# Homework 5: Conditional Probability Models


## 1. Introduction

In this homework we'll be investigating conditional probability models,
with a focus on various interpretations of logistic regression, with
and without regularization. Along the way we'll discuss the calibration
of probability predictions, both in the limit of infinite training
data and in a more bare-hands way. On the Bayesian side, we'll recreate
from scratch the Bayesian linear gaussian regression example we discussed
in lecture. We'll also have several optional problems that work through
many basic concepts in Bayesian statistics via one of the simplest
problems there is: estimating the probability of heads in a coin flip.
Later we'll extend this to the probability of estimating click-through
rates in mobile advertising. Along the way we'll encounter empirical
Bayes and hierarchical models. 

# 2. From Scores to Conditional Probabilities

Let's consider the classification setting, in which $\left(x_{1},y_{1}\right),\ldots,\left(x_{n},y_{n}\right)\in\mathcal{X}\times\left\{ -1,1\right\} $ are sampled i.i.d. from some unknown distribution. For a prediction
function $f:\mathcal{X}\to\Re$, we define the \textbf{margin }on an example
$\left(x,y\right)$ to be $m=yf(x)$. Since our class predictions
are given by $\textrm{sign}(f(x))$, we see that a prediction is correct iff
$m(x)>0$. It's tempting to interpret the magnitude of the score $\left|f(x)\right|$
as a measure of confidence. However, it's hard to interpret the magnitudes
beyond saying one prediction score is more or less confident than
another, and without any scale to this ``confidence score``, it's
hard to know what to do with it. In this problem, we investigate how
we can translate the score into a probability, which is much easier
to interpret. In other words, we are looking for a way to convert
score function $f(x)\in\Re$ into a conditional probability distribution
$x\mapsto p(y=1\mid x)$. 

In this problem we will consider $\textbf{margin-based losses}$, which
are loss functions of the form $\left(y,f(x)\right)\mapsto\ell\left(yf(x)\right)$,
where $m=yf(x)$ is called the $\textbf{margin}$. We are interested
in how we can go from an empirical risk minimizer for a margin-based
loss, $\hat{f}=\text{argmin}_{f\in\mathcal{F}}\sum_{i=1}^{n}\ell\left(y_{i}f(x_{i})\right)$,
to a conditional probability estimator $\hat{\pi}(x)\approx p(y=1\mid x)$.
Our approach will be to try to find a way to use the Bayes prediction function $f^{*}=\text{argmin}_{f}\mathbb{E}_{x,y}\left[\ell(yf(x)\right]$ to get the true
conditional probability $\pi(x)=p(y=1\mid x$), and then apply the
same mapping to the empirical risk minimizer.

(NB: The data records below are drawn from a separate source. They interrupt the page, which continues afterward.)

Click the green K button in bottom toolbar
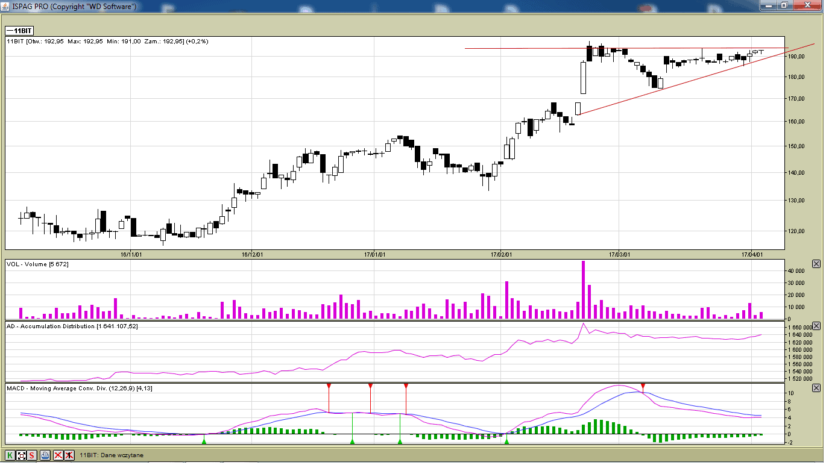The width and height of the screenshot is (826, 465). [10, 455]
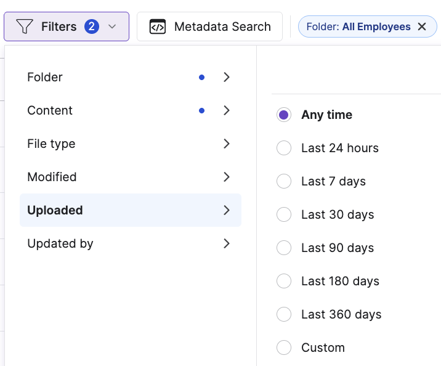This screenshot has width=441, height=366.
Task: Click the Metadata Search code icon
Action: [x=158, y=26]
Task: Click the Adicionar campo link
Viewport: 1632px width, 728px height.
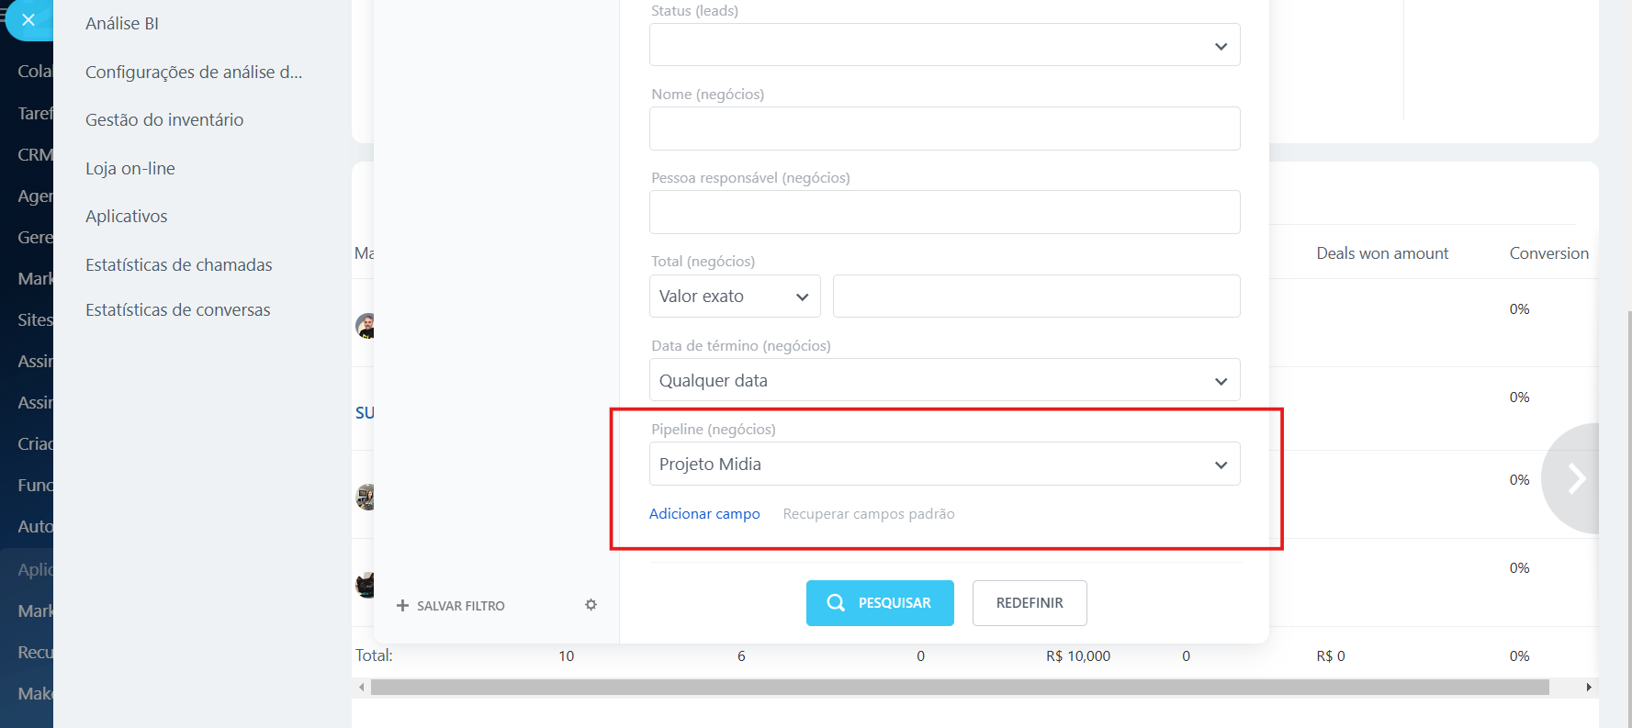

While there is plenty
that can go wrong with this ``plug-in`` approach (primarily, the
empirical risk minimizer from a limited hypothesis space $\mathcal{F}$
may be a poor estimate for the Bayes prediction function), it is at
least well-motivated, and it can work well in practice. And $\textbf{please
note}$ that we can do better than just hoping for success: if you have
enough validation data, you can directly assess how well ``calibrated``
the predicted probabilities are. This blog post has some discussion
of calibration plots: [https://jmetzen.github.io/2015-04-14/calibration.html](https://jmetzen.github.io/2015-04-14/calibration.html). 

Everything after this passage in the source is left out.